Really, instead of giving us an answer, this topic only showed us how ignorant we are and will remain.

DavidW

I wanted to add my two bits--

Schoenberg's adherence to classical forms even in some of his revolutionary works like his string quartet #2 puts him much closer to Brahms than Wagner.  If the people who posted who said that Schoenberg was influenced by Wagner (which I was convinced by earlier), I have to ask in what way?  If you mean in terms of chromaticism, then I would reply that was a trend of continuous change in harmonic structure seen across the 19th century and found it's zenith with Strauss and Schoenberg.  That is you can't put it on the shoulders of any one composer.  If you say with the sharp polyphonic textures in orchestral music, then I would say that was actually Mahler's innovation.  What is Wagner's influence on Schoenberg?  It seems to me that Brahms and Mahler played a stronger role on Schoenberg then Wagner.  Can someone tell me why that's not true?

Now Debussy-- the Impressionism movement was a neat break away from Germanic Romanticism, but it's not as dramatically different as people make it out to be.  It's still Romanticism, it's just a little more subtle.  Alot of change accompanied Debussy from composers acting in revulsion to Impressionism.  It was a nice start but not as revolutionary as people claim.

I read in a book by Copland, his idea of who the revolutionary was in the 19th century-- Mussorgvsky, his music stood apart from Germanic Romanticism in many ways.  Harmonically, melodically, rhythmically walked in a different world and inspired future generations of Russian composers.  What do y'all think of that?  You think there's truth to that or do you think that Copland is misguided?

quintett op.57

Quote from: James on May 15, 2007, 03:33:17 AM
there are many ways that this can be looked at and approached....id say the big 3, Bach - Mozart & Beethoven have probably have had the largest influence and impact on western music overall.
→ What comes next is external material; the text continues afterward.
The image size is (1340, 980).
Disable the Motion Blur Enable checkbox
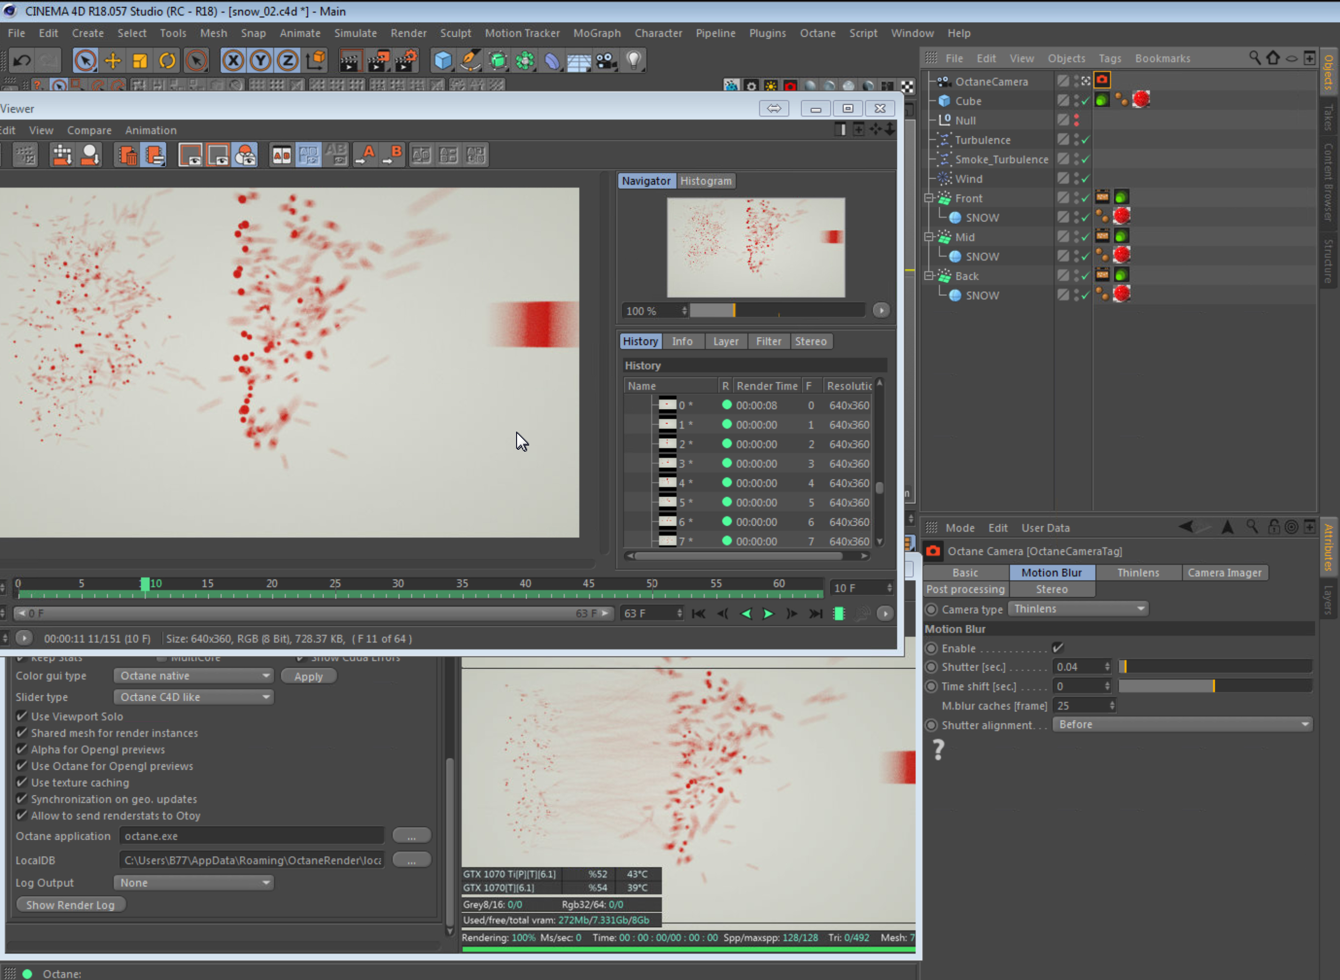[1057, 648]
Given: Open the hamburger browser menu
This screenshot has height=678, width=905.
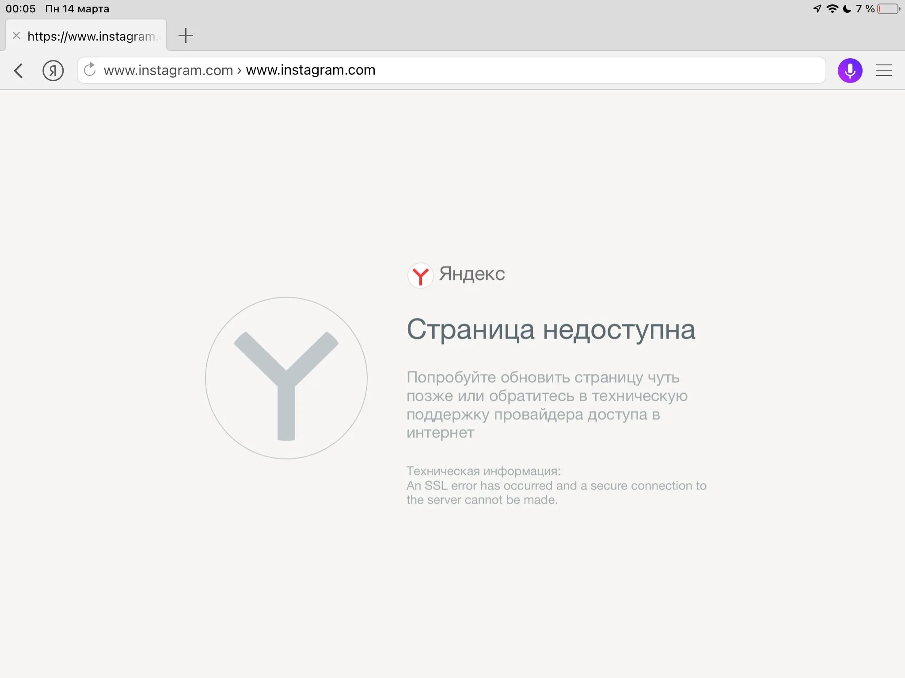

Followed by Wagner....Brahms was influencial but still harkened back to the big 3 (as most composers did!).....Debussy
they are at least 5 actually, don't forget Haydn and Handel because they're less popular nowadays.
And this is only the german part of the thing, the italian one being probably as important, or more.
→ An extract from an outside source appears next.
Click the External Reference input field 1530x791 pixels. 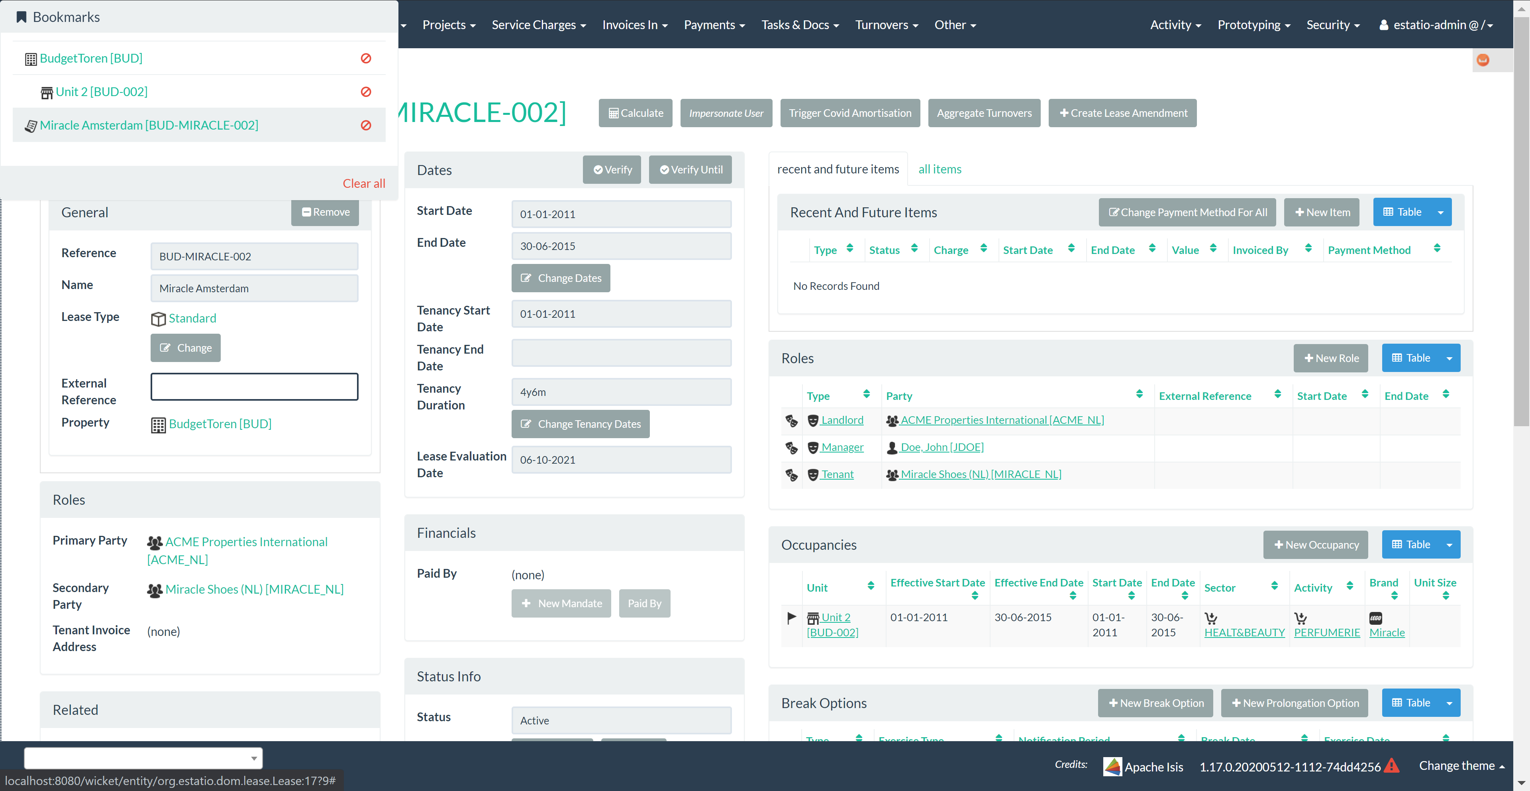pyautogui.click(x=254, y=387)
And it's not because they are popular that they're more influential.



quintett op.57

Quote from: James on May 15, 2007, 09:33:22 AM
Haydn & Handel are big ones too, can't disagree. Though, Id put the big 3 slightly ahead in terms of overall musical influence...
How do you know?
Handel's influence on Haydn, Mozart and Beethoven is huge.
Haydn's influence on Mozart, Beethoven and any composer of symphonies or quartets is huge as well

The influence of Handel's concerto grosso on the future (for him) symphony is huge.
The influence of Handel on any oratorio composer is huge.
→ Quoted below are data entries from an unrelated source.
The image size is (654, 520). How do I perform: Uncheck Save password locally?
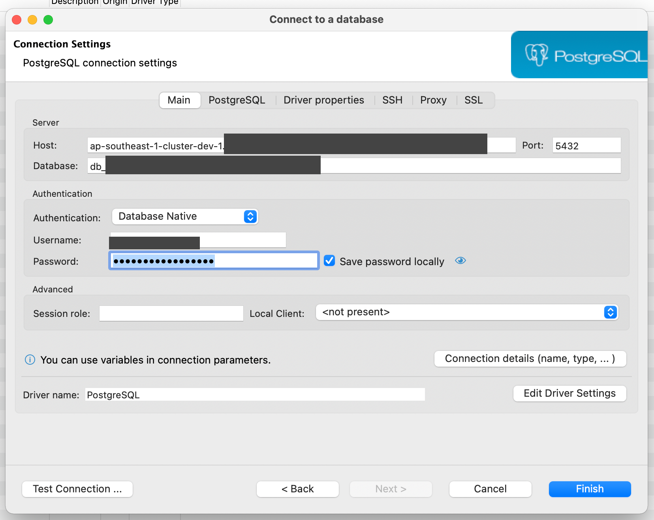[x=329, y=260]
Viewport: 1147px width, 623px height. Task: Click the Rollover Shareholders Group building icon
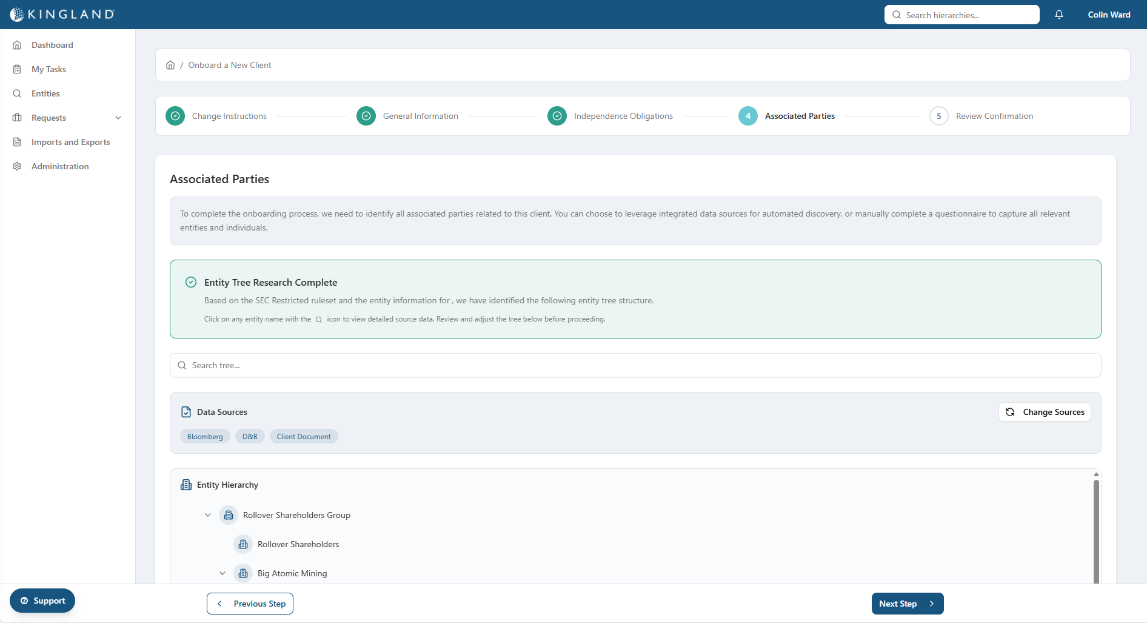tap(229, 515)
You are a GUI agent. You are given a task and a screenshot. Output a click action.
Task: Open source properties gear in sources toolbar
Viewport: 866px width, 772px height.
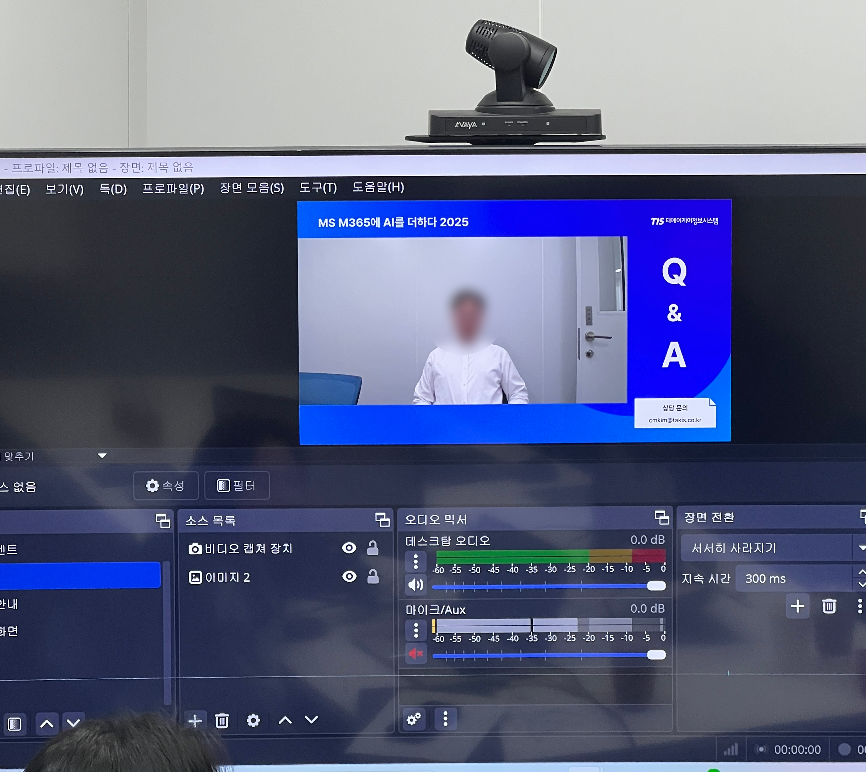[x=253, y=720]
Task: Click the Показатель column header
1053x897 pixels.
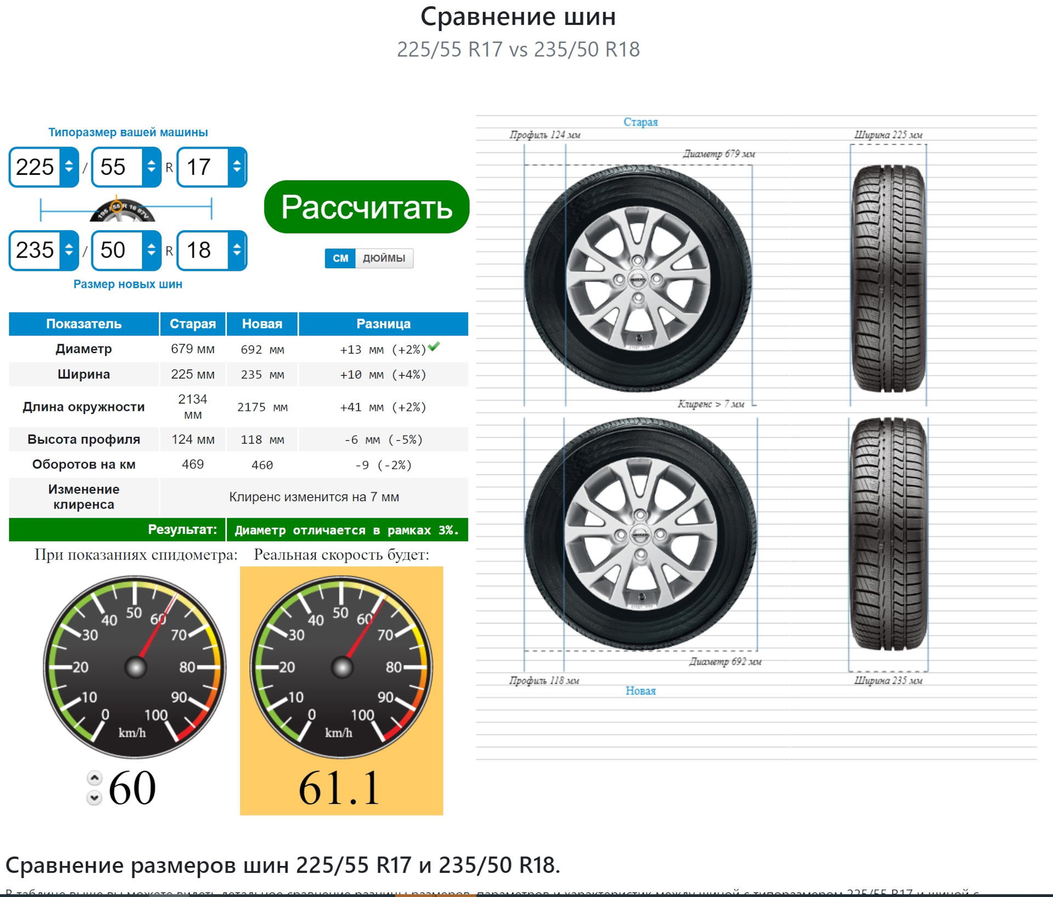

I could tell more, but I think it's enough to consider that you have to be completely omniscient to say wether Haydn & Handel are more or less influential than any other very influential composer.

In fact, nobody knows anything. Unlike "who's the best" threads, this thread ask an objective question, but the person who has enough knowledge to answer does not exist.
Parts of the necessary knowledge have definitely disappeared.

quintett op.57

You're subjective.

Could you define what you call depth?
You're a Bach fan. So you can see Bach everywhere.

Can you just talk about what he invented that you can find in any composer after him?
And then compare with his contemporaries and predecessors?

You don't know enough, like everyone of us.
You have just a vague impression because you like it.

quintett op.57

Quote from: James on May 16, 2007, 01:10:06 PM
depth as in musical content, not form....and it has nothing to do with whether i like Bach or not, what i have been saying is just common sense and widely known & universally recognized, its not some subjective conjecture im making up as a fan boy....ask any serious composer today (for starts), and research many of the greats of the past, its simply impossible to overlook the work of JSB.